Muy pronto me abandoné al encanto de los relatos. Perla hablaba con gracia y con vivacidad. Es verdad que a la luz de aquella piel descolorida, como de pescado muerto, todo me fascinaba. Todavía no lo dije, pero ya habíamos dejado atrás la hora de improvisar una irrefutable despedida, para llegar al Águila antes de que cerraran. A tiempo miré el reloj y deliberadamente sacrifiqué mi previsto
boeuf a la Rossini
. De acuerdo a la idiosincrasia de cada cual son las pruebas de amor. Repito, pues, mi afirmación de que esa noche fue la más extraordinaria que me tocó vivir. A la otra mañana volé a Buenos Aires.
En el avión ¿con quién me topo?: con el rosarino. Efectivamente, en la estrechez aquella, entre valijas de mano, sobretodos y viajeros, el tenorio y yo nos inclinamos en reverente saludo, con el aludido resultado de mutuo cocazo. Tras palparse la frente mi conocido preguntó:
—¿Cómo le fue?
—Cómo quiere que me vaya —empecé a decir.
Al punto entreví esos curiosos colores, una bandera o cassata de pelo, a la altura de los parietales, recordé el germen de trigo, la fama de tenorio del oponente y, no me pregunten por qué, me embravecí. Para darme el gusto de restregarle un poco el último triunfo mío en una especialidad suya, ahí nomás de punta a punta le narré la noche anterior. Tuve tema para todo el viaje, incluido el trámite en la aduana. Me consta de que un sordo encono contra ese hombre, que al fin y al cabo se defendía a su manera y como podía de los topetazos de los años, me soltó la lengua y me llevó, sin un momento de vacilación, a inmolar a Perla, a desnudarla (¡figuradamente hablando!) y a exhibirla ante terceros, mientras allá en el fuero interno una vocecita me repetía las palabras: falta de lealtad.

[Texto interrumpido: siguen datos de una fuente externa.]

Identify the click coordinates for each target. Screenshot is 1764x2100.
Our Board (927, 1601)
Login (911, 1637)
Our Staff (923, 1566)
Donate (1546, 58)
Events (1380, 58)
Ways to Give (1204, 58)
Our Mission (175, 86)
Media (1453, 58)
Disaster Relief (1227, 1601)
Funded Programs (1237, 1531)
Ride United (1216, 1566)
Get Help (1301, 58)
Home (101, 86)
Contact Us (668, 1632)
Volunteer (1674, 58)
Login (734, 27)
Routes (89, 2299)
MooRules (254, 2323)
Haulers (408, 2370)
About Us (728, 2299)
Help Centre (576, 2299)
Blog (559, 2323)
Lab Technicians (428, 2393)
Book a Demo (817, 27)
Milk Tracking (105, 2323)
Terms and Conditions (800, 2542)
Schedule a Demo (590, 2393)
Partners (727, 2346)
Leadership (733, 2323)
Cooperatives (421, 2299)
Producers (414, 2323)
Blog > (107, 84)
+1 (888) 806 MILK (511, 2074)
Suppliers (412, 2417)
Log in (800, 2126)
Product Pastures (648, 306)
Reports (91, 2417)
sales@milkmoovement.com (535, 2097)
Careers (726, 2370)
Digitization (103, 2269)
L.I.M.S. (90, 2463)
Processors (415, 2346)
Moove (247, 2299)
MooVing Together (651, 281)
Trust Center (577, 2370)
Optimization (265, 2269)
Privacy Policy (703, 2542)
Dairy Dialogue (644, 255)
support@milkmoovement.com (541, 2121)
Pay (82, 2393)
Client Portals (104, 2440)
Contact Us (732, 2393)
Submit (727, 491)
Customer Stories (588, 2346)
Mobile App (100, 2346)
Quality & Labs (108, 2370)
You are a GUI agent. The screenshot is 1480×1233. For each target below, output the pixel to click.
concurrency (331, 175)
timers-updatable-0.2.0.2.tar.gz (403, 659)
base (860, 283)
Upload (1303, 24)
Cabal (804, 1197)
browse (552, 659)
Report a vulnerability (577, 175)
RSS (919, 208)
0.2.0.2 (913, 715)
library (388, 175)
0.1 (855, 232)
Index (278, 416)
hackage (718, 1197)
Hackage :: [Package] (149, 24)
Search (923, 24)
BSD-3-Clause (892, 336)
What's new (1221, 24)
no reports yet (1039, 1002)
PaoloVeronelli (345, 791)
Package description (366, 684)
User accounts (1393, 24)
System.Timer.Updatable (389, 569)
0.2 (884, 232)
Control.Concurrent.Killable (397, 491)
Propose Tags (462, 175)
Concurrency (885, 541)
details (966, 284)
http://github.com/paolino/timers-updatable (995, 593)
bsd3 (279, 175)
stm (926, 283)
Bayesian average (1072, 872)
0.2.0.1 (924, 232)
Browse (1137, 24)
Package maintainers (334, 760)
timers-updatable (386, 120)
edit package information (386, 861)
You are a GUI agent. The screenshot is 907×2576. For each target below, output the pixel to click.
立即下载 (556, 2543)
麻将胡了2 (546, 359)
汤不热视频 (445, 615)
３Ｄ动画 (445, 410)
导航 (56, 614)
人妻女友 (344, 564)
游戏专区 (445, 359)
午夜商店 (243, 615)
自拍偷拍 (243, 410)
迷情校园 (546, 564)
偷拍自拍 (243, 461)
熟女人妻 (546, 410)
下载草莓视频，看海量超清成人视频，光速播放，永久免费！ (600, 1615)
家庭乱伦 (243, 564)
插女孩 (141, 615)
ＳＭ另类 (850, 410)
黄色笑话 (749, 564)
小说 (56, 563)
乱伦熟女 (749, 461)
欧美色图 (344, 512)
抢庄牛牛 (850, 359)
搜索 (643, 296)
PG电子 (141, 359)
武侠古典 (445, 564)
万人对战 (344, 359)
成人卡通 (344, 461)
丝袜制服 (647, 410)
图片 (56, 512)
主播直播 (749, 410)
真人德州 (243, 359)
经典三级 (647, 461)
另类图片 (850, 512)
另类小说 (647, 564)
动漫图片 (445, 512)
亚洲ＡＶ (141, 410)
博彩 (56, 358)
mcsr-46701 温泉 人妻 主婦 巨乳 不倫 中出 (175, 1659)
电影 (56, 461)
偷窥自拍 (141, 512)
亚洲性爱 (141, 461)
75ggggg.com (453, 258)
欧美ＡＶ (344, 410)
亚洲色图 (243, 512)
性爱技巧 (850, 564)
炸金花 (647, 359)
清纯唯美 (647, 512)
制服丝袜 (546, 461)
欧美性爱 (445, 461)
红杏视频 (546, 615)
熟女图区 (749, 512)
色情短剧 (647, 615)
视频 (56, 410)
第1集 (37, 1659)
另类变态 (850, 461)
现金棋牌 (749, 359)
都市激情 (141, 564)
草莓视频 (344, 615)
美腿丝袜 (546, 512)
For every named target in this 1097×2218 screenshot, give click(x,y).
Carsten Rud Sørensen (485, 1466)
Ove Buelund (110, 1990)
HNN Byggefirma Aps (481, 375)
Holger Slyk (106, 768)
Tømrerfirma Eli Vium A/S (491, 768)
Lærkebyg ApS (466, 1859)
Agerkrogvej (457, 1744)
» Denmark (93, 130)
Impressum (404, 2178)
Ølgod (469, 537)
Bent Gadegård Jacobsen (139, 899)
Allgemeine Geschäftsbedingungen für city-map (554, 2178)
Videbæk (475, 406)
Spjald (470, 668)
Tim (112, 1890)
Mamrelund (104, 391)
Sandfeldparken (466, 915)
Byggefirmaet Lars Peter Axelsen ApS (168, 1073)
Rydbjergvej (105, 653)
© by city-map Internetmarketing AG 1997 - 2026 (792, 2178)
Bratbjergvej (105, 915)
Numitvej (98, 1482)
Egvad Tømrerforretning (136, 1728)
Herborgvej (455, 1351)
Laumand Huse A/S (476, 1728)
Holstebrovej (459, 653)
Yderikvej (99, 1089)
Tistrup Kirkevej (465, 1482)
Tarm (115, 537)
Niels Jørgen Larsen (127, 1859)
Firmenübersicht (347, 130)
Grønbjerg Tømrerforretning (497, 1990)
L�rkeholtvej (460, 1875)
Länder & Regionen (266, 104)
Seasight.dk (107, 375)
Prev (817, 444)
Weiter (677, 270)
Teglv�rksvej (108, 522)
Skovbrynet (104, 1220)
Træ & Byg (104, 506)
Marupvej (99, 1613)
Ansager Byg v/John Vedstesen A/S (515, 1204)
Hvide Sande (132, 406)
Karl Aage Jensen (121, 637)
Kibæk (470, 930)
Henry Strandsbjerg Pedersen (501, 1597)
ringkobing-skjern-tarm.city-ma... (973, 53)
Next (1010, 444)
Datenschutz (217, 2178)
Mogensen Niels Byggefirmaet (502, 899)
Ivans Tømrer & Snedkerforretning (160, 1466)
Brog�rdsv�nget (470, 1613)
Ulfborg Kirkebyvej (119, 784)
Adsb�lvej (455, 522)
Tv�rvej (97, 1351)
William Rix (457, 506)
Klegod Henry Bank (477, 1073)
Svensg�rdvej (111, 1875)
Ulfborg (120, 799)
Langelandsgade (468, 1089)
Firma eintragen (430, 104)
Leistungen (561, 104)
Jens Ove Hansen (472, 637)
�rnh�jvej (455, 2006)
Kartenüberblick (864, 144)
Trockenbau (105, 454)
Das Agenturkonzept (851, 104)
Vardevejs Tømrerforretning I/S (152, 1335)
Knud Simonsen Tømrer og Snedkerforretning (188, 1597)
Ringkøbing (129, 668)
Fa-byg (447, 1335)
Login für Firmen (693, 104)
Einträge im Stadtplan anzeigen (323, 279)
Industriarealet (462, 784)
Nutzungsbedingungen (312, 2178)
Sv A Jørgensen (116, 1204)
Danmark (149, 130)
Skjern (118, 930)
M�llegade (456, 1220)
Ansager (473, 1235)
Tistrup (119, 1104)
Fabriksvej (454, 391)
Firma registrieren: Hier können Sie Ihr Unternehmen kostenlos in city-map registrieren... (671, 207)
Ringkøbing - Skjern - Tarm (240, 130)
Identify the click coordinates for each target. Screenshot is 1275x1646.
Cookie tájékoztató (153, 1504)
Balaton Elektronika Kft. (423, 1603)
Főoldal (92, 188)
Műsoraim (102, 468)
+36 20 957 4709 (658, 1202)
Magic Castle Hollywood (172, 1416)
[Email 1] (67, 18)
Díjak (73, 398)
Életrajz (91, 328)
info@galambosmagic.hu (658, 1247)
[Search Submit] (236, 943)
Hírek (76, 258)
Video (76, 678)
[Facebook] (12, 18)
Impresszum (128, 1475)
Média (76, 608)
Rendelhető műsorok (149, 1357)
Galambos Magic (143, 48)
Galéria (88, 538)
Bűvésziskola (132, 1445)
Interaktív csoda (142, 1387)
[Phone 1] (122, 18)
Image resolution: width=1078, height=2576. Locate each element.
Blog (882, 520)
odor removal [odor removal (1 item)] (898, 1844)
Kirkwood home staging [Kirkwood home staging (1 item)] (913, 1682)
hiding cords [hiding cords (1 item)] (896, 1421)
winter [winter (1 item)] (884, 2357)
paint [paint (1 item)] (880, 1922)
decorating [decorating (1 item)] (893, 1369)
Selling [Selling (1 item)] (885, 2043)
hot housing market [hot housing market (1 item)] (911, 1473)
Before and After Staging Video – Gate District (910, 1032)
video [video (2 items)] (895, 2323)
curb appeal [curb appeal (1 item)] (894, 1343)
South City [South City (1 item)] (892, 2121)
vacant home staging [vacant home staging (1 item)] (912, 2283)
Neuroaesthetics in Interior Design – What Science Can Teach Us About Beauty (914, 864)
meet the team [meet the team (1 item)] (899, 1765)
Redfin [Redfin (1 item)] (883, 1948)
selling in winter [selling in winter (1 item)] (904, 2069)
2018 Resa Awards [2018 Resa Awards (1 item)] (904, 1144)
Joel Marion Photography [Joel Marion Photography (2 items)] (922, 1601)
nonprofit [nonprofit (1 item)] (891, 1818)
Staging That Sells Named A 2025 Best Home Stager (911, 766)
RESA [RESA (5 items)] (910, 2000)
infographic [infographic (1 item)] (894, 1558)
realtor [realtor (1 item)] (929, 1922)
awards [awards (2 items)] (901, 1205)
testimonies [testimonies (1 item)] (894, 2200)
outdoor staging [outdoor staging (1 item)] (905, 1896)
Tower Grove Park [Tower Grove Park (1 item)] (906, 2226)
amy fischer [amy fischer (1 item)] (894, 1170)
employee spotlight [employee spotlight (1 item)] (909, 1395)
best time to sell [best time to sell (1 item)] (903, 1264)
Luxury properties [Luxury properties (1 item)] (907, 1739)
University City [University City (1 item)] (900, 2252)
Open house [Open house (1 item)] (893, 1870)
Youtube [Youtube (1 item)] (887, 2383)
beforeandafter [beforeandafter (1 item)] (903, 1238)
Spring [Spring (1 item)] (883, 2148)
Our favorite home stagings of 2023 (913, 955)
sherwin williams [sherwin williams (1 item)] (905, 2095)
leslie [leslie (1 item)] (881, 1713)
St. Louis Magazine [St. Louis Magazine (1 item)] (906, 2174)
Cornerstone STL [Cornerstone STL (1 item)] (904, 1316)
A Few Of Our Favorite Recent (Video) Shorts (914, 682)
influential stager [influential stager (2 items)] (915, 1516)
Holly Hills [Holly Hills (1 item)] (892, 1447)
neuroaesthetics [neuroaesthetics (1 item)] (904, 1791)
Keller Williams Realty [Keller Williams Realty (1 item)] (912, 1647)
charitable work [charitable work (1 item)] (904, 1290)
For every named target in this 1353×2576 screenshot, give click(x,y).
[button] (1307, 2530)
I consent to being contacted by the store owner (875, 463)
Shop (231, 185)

Leal, lo que se entiende por leal ¿quién es? Ciertamente no la gente buena, demasiado blanda. Acaso algún engreído o nadie, probablemente. No, lo peor de aquellas confidencias en el avión fue la circunstancia de que para mí constituyeron un precioso curso de aprendizaje. Aprendí a contar el cuento, sin omitir en el proceso la melancólica ojeada sobre nuestras debilidades humanas ni la nota bufa. Como el perrillo amaestrado que sin ton ni son repite su prueba, fuera quien fuese el interlocutor que me saliera al paso yo contaba mi aventura con Perla.